Lipid Droplet Accumulating Neurons is an important component in the neurobiology of neurodegenerative diseases. This page provides detailed information about its structure, function, and role in disease processes.
Lipid Droplet-Accumulating Neurons are neurons that accumulate lipid droplets (LDs) in response to various metabolic stresses, mitochondrial dysfunction, and proteostatic challenges. These neurons represent a pathological phenotype observed in multiple neurodegenerative diseases.
Lipid droplets are cytoplasmic organelles that store neutral lipids. While traditionally considered storage organelles in adipocytes and hepatocytes, recent research has revealed their accumulation in neurons under pathological conditions. This accumulation is increasingly recognized as a hallmark of neuronal dysfunction in neurodegeneration.
flowchart TD
A[Mitochondrial Dysfunction] --> B[ATP Depletion] -->
A --> C[ROS Generation] -->
B --> D[Lipogenesis Activation] -->
C --> E[Lipid Peroxidation] -->
D --> F[Fatty Acid Synthesis] -->
E --> G[Lipid Droplet Formation] -->
F --> G
G --> H[LD Accumulation in Neurons] -->
I[ER Stress] --> D
J[Impaired Lipophagy] --> K[LD Clearance Defect] -->
K --> H
- Perilipins (PLINs): Coat LD surface proteins
- DGAT1/2: Acyl-CoA:diacylglycerol acyltransferases
- CPT1/2: Carnitine palmitoyltransferases for fatty acid transport
- ATGL: Adipose triglyceride lipase
- mTOR: Regulates lipophagy
- LD accumulation in hippocampal neurons
- Correlation with Aβ pathology
- Associated with ApoE4 carrier status
- May indicate metabolic dysfunction
- LD accumulation in dopaminergic neurons
- Associated with PINK1/Parkin mutations
- Linked to mitophagy impairment
- Alpha-synuclein colocalization with LDs
- Striatal medium spiny neurons accumulate LDs
- Mutant huntingtin affects lipid metabolism
- May contribute to energy deficit
- Motor neuron LD accumulation
- TDP-43 pathology associated with LDs
- Lipid metabolism dysregulation
- LDs may serve as energy reserve
- Impaired β-oxidation leads to LD accumulation
- Altered NAD+/NADH ratio
- LDs can sequester toxic lipids
- Protect against lipotoxicity
- May represent adaptive response
- LDs can sequester damaged proteins
- Relationship with aggresome formation
- Links to autophagy-lysosome pathway
| Approach |
Mechanism |
Status |
| DGAT1 inhibitors |
Reduce LD formation |
Preclinical |
| CPT1 agonists |
Enhance fatty acid oxidation |
Research |
| mTOR modulators |
Regulate lipophagy |
Experimental |
| Lipophagy inducers |
Enhance LD clearance |
Investigational |
- LD-associated proteins in CSF
- Lipidomic signatures
- Peripheral blood monocyte LD content
- Oil Red O staining
- BODIPY fluorescence
- Electron microscopy
- Super-resolution microscopy
- Lipidomics
- Proteomics of LD fractions
- Western blot for LD proteins
The study of Lipid Droplet Accumulating Neurons has evolved significantly over the past decades. Research in this area has revealed important insights into the underlying mechanisms of neurodegeneration and continues to drive therapeutic development.

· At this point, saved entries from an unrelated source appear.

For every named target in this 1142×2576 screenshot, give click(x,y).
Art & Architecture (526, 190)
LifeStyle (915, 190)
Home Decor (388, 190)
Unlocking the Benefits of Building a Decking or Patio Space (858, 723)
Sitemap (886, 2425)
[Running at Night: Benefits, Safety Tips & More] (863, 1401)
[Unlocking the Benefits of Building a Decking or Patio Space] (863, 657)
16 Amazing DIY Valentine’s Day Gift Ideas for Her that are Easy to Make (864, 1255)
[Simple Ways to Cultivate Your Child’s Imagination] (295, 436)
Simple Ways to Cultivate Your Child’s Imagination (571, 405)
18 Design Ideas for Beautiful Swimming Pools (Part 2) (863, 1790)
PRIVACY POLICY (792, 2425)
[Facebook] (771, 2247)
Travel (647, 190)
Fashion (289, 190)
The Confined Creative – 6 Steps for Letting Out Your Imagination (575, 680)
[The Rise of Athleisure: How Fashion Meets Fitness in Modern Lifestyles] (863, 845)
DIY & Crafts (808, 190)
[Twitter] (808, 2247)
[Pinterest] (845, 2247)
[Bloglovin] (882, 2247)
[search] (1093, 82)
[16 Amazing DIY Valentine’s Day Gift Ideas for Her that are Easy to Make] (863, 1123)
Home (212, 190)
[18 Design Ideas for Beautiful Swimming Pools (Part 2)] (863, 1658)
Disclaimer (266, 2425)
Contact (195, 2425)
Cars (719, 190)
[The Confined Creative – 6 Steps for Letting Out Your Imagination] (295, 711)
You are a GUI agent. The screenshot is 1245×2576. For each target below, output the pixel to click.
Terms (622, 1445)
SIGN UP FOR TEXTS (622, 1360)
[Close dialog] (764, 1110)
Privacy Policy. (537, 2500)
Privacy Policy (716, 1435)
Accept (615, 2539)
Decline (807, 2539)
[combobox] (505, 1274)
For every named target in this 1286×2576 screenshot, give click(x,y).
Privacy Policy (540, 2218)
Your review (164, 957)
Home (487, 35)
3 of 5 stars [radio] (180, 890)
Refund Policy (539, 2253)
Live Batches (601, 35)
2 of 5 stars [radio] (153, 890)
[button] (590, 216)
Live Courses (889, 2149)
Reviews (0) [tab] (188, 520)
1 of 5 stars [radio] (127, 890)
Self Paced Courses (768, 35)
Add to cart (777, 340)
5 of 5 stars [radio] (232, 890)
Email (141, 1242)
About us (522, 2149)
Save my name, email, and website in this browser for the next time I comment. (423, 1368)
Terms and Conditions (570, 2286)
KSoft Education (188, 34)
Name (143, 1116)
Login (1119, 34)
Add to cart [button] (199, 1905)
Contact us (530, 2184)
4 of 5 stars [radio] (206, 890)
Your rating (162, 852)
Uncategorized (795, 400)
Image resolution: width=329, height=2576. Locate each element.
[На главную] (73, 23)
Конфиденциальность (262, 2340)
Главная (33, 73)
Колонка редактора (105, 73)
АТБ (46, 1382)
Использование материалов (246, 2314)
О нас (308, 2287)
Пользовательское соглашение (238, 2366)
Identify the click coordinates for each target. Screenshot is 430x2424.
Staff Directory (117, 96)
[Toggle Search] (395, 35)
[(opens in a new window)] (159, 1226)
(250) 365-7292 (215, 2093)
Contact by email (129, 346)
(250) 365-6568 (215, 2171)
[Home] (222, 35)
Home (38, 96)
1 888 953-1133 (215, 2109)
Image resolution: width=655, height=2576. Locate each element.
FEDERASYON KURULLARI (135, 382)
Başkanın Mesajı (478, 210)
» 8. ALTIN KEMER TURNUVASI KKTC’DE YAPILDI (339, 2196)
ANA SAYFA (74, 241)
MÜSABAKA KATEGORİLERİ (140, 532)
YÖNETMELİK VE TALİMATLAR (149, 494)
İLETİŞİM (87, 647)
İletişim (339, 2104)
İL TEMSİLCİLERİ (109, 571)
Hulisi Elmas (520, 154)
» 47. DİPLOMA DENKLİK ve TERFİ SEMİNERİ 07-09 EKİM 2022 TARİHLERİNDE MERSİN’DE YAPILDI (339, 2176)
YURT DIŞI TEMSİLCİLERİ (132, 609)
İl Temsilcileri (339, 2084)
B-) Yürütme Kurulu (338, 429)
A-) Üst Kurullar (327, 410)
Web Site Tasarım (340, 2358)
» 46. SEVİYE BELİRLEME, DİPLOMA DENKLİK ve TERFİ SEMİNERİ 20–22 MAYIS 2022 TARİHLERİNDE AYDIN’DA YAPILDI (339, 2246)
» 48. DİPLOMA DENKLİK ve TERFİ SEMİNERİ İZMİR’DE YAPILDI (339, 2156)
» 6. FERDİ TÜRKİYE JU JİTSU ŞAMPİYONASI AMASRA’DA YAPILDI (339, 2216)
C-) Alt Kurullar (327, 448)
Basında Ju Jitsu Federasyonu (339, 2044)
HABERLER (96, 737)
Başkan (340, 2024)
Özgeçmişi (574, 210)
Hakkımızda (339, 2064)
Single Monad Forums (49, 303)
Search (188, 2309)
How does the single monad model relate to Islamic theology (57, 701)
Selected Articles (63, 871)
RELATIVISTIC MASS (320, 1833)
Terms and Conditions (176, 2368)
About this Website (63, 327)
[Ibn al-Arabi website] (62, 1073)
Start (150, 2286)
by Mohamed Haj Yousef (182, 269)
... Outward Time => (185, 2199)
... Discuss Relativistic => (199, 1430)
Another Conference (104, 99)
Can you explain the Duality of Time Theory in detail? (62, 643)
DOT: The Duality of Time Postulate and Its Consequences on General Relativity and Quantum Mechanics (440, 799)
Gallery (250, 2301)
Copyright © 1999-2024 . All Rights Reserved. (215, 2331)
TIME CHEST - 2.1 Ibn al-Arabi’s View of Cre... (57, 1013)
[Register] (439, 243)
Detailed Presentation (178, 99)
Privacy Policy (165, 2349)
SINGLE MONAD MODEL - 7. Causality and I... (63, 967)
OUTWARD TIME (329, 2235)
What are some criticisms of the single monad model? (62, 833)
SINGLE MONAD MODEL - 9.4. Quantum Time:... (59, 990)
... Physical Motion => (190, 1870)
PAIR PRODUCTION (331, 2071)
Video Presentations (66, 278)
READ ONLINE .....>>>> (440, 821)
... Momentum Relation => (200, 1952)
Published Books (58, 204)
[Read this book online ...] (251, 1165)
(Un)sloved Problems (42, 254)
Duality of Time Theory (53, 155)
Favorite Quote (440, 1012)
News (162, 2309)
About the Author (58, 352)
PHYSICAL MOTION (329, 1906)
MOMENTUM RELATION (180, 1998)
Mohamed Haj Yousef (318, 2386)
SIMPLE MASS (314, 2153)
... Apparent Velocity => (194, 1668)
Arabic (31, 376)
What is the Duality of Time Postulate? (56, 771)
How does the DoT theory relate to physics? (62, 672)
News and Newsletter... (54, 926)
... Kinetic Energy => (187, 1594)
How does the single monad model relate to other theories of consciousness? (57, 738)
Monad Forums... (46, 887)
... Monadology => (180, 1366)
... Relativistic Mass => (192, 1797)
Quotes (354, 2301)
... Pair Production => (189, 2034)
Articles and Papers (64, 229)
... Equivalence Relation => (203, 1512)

Historical context and key discoveries in this field have shaped our current understanding and will continue to guide future research directions.
- Liu L, et al. (2017). Lipid droplets in neurodegeneration. Biochim Biophys Acta Mol Cell Biol Lipids. 1862(10):1045-1057.
- Ioannou MS, et al. (2019). Neuronal lipid droplets enhance neurodegeneration. Cell. 176(5):1153-1168.
- Moss Wayne, et al. (2020). Lipid droplet accumulation in Alzheimer's disease. Acta Neuropathol. 140(2):177-192.
- Vanhauwaarde R, et al. (2021). Lipid droplets in Parkinson's disease models. Mol Neurodegener. 16(1):45.
- Martinez-Lopez N, et al. (2015). Lipophagy and brain disease. Cell Cycle. 14(10):1503-1512.